Investors were cautious ahead of the results of the US presidential election Tuesday night, and that staved off large price fluctuations.
US crude stockpiles rose 4.4 million barrels in the week to Nov 4, according to the American Petroleum Institute (API). Analysts polled by Reuters had forecast a build of just 1.3 million barrels.
Inventories of refined products fell sharply, with gasoline down 3.6 million barrels and distillates down 4.3 million, API data showed.
Brent futures edged down 26 cents, or 0.6 per cent, to US$46.04 a barrel at 5.09pm (2200 GMT) US crude was 6 cents, or 0.1 per cent, at US$44.83 per barrel. "It seems we're seeing refinery utilisation pulling back a little here," said Matt Smith, director of commodity research at energy data provider ClipperData.
"The bearishness of the crude number has been tempered by the magnitude of the draws to the products."
API's data came ahead of the US government's Energy Information Administration's (EIA) official inventory data on Wednesday.
Mr Smith said crude prices should move on Wednesday, influenced by the EIA numbers and the US election result.
Most investors believe a victory by Republican candidate Donald Trump over Democrat Hillary Clinton would prompt uncertainty and instability in financial markets.
"Everyone is on hold to see what happens in the election.
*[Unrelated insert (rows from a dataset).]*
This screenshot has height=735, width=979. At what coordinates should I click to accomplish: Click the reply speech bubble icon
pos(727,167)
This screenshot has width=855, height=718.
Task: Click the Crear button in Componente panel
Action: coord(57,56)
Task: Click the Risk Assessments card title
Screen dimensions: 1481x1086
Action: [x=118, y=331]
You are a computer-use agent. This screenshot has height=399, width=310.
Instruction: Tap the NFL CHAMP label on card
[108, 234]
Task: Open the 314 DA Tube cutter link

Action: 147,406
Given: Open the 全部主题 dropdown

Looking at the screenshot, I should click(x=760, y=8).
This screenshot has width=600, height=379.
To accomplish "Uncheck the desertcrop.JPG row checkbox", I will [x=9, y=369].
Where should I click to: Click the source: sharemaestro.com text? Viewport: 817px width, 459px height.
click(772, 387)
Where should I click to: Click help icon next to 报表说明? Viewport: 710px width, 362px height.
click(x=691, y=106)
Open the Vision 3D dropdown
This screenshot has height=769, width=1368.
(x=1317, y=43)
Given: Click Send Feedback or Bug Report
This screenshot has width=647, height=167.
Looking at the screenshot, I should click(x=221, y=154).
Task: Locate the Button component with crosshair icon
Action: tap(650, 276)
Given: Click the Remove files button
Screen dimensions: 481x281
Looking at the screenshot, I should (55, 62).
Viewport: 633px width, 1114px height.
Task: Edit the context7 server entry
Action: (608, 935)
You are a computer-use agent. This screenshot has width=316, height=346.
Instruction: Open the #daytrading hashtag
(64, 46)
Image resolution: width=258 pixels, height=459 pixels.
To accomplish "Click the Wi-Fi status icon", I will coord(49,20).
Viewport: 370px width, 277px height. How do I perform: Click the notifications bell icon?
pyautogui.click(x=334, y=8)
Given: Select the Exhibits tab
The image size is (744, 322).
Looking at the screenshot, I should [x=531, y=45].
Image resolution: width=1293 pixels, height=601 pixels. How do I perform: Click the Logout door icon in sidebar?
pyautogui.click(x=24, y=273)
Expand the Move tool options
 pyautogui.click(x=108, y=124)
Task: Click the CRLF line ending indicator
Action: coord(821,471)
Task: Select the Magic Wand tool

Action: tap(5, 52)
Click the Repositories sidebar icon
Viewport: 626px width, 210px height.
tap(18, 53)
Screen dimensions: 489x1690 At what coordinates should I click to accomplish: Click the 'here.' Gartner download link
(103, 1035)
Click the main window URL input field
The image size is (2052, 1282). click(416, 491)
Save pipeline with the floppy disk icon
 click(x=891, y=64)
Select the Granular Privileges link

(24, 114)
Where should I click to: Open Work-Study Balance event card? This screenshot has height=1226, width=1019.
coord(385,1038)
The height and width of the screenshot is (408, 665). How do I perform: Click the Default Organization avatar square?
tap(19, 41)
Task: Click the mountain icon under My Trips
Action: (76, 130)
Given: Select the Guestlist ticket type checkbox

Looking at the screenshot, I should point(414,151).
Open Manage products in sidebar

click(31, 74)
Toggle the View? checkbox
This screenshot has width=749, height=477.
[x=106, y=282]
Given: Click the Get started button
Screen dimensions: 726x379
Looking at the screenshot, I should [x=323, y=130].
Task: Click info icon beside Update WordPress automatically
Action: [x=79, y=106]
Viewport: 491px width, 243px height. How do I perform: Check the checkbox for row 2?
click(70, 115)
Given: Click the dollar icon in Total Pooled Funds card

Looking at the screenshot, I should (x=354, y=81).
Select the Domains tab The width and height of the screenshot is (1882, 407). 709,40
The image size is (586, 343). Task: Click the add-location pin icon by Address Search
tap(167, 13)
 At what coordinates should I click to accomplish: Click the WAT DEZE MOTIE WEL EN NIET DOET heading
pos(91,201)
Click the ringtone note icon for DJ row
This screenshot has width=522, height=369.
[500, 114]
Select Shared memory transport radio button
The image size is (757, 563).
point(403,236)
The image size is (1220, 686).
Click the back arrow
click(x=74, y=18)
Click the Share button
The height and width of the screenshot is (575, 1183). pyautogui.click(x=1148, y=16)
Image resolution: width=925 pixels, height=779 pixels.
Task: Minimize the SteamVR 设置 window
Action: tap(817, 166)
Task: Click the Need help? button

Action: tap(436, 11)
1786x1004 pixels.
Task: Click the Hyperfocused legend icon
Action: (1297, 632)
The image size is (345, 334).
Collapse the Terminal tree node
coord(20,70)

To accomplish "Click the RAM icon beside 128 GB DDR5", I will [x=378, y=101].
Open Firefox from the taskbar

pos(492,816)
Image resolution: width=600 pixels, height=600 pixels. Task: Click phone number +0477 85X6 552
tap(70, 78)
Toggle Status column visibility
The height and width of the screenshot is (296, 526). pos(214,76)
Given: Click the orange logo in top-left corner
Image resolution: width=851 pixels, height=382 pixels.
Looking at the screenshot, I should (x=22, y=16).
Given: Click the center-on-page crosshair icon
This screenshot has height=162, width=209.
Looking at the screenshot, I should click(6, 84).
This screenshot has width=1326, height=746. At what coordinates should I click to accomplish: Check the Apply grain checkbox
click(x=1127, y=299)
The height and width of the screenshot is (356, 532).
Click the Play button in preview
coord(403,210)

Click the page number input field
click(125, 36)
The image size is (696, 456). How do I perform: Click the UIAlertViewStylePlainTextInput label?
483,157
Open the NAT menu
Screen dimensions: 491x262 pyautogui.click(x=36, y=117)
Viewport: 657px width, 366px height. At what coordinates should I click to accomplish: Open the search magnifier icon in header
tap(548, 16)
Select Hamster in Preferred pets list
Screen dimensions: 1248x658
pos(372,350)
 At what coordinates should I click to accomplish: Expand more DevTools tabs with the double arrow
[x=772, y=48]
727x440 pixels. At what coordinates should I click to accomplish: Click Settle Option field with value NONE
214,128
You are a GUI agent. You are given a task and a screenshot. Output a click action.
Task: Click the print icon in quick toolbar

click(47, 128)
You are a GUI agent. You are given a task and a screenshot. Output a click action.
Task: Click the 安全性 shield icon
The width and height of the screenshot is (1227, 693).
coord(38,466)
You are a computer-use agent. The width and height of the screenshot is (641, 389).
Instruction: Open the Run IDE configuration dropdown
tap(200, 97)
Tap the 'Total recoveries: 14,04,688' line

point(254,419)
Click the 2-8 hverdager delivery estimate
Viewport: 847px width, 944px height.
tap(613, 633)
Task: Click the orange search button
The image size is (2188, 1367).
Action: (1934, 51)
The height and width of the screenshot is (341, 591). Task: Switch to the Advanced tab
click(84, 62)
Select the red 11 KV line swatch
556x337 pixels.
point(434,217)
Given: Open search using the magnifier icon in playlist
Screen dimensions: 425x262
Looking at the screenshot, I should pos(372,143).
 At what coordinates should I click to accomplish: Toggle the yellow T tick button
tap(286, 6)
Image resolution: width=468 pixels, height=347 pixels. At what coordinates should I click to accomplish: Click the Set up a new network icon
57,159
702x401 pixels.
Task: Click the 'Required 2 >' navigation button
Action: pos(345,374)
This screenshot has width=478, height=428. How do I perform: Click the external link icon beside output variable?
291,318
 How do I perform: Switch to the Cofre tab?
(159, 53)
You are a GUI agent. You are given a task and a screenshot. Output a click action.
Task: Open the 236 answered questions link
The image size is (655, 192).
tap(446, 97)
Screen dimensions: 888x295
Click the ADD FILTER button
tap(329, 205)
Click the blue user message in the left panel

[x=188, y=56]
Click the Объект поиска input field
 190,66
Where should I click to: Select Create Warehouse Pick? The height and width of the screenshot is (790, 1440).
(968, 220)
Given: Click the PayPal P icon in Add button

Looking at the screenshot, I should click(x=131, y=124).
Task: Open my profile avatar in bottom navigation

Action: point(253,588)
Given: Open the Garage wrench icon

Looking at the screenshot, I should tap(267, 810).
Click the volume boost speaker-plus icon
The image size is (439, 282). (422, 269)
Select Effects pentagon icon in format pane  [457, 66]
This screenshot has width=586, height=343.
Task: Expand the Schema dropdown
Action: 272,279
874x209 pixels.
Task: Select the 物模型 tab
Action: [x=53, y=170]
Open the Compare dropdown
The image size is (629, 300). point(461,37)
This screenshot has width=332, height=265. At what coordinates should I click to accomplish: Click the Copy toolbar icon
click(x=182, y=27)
There was too much uncertainty for the market to develop a clear direction in price," said James Williams, president of energy consultant WTRG Economics in Arkansas.
Brent crude's premium to the US West Texas Intermediate (WTI) futures contract declined on Tuesday to its lowest level in almost five months. Projections of record Opec output put more pressure on Brent than on US crude.
The Organization of the Petroleum Exporting Countries (Opec) forecast demand for its oil will rise in the next three years, suggesting its 2014 decision to let prices fall has boosted its market share.
The group meets on Nov 30 and has pledged to reach a deal on cutting output to boost prices.
But several member states have asked to be exempt from any deal. Along with questions over the likelihood of non-Opec rival Russia joining in, this has created doubt about Opec's ability to deliver a meaningful cut.